The International Monetary Fund (IMF) raised its predictions for global growth for the year on Monday, but it issued a warning that higher interest rates and Russia’s invasion of Ukraine would probably still have an impact on activity.
In its most recent economic update, the IMF predicted that the world economy will grow by 2.9% this year, up 0.2 percentage points from its previous prediction made in October. That figure would represent a reduction from the 3.4% expansion in 2022, though.
The IMF also changed its projection for 2024 down to 3.1%.
In a blog post, the IMF research department’s director, Pierre-Olivier Gourinchas, said, “Growth will remain weak by historical standards, as the fight against inflation and Russia’s war in Ukraine weigh on activity.”
Due to better-than-expected domestic circumstances in a number of nations, including the United States, the forecast for the global economy changed from negative to more optimistic.
“Economic growth proved surprisingly resilient in the third quarter of last year, with strong labor markets, robust household consumption and business investment, and better-than-expected adaptation to the energy crisis in Europe,” Gourinchas stated, also mentioning that inflationary pressures have gone down.
China also declared the reopening of its economy following severe Covid lockdowns, which is anticipated to boost global growth. The outlook for emerging market nations with foreign currency debt has also improved as a result of the falling value of the US dollar.
Everything is not entirely positive, though. According to IMF Managing Director Kristalina Georgieva, the economy was not as bad as some feared “but less bad doesn’t quite yet mean good.”
“We have to be cautious,” Georgieva mentioned while speaking at a CNBC-moderated panel at the World Economic Forum in Davos, Switzerland.
The IMF issued a warning on Monday about a number of things that might make things worse in the months to come. These included the possibility that China’s Covid reopening would be delayed, that inflation would continue to be high, that Russia’s protracted invasion of Ukraine would increase the cost of food and energy, and that markets might become unstable in response to worse-than-anticipated inflation readings.

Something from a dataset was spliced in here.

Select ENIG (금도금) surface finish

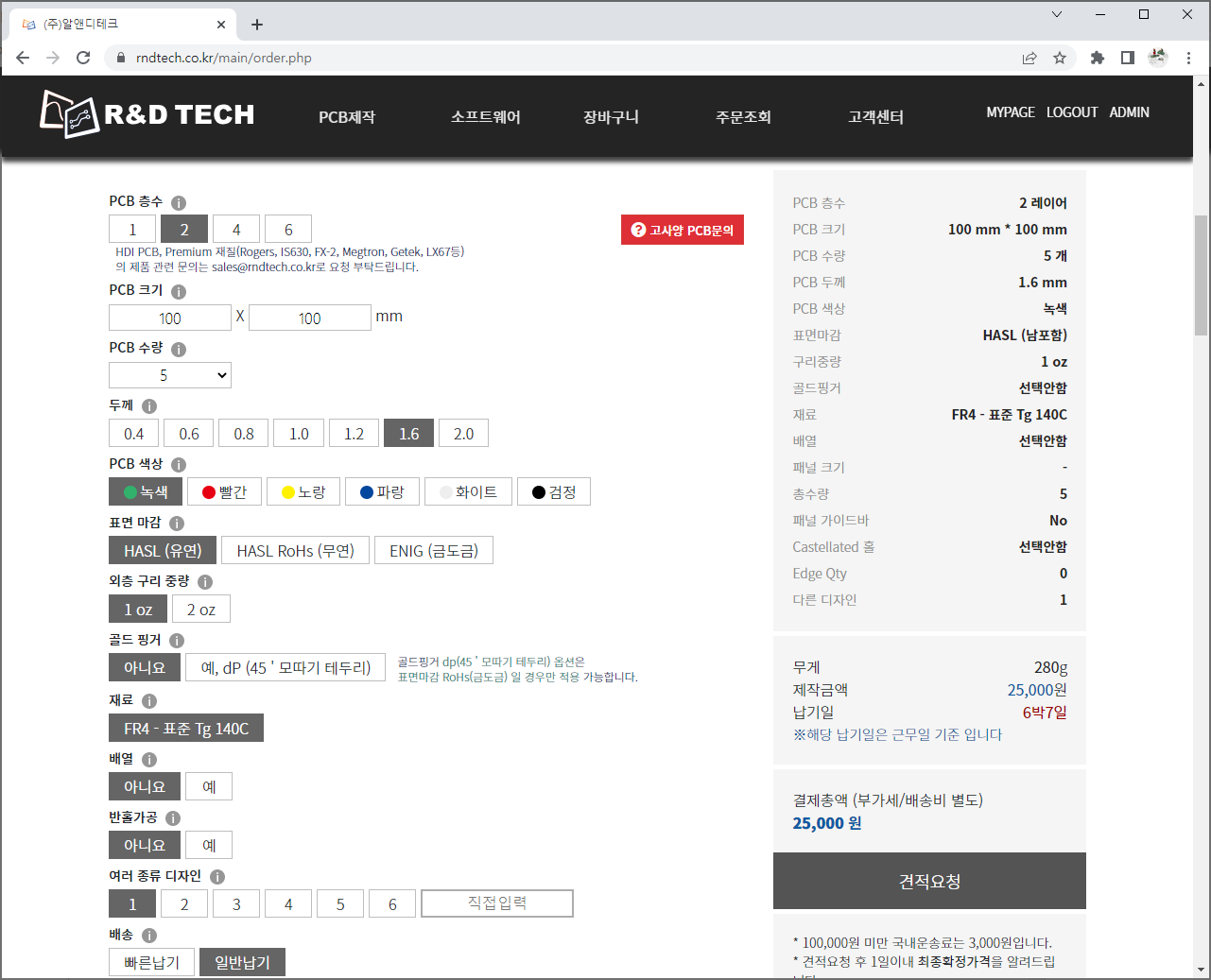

According to IMF estimations, 84% of countries would have lower headline inflation this year compared to 2022, although they still expect annual average rates of 6.6% in 2023 and 4.3% in 2019.

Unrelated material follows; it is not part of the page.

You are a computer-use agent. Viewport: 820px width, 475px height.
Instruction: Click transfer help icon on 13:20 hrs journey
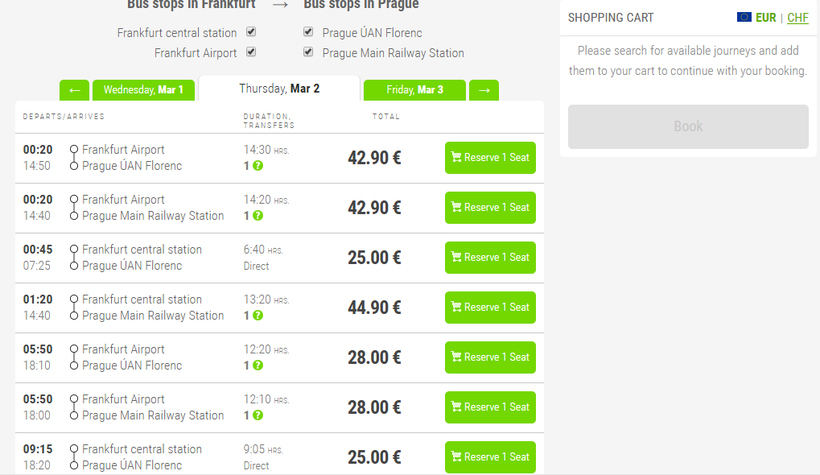click(258, 316)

As a result, the Washington, DC-based organization stated that one of the top goals for policy is for central banks to continue tackling the rise in consumer prices.
“Clear central bank communication and appropriate reactions to shifts in the data will help keep inflation expectations anchored and lessen wage and price pressures,” the IMF’s most recent report mentioned.
“Central banks’ balance sheets will need to be unwound carefully, amid market liquidity risks,” it went on to say.